Task material.
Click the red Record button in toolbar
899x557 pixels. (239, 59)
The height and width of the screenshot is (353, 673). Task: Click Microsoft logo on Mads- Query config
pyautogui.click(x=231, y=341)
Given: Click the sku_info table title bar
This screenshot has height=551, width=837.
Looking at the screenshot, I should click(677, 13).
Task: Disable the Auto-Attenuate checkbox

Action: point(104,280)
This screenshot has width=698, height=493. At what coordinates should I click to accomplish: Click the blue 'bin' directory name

Requirement. Copy out all of the data. Keep every word unchanged.

Answer below.
Click the red Record button in toolbar
899x557 pixels. (239, 59)
The height and width of the screenshot is (353, 673). Task: Click Microsoft logo on Mads- Query config
pyautogui.click(x=231, y=341)
Given: Click the sku_info table title bar
This screenshot has height=551, width=837.
Looking at the screenshot, I should click(677, 13).
Task: Disable the Auto-Attenuate checkbox

Action: point(104,280)
This screenshot has width=698, height=493. At what coordinates should I click to accomplish: Click the blue 'bin' directory name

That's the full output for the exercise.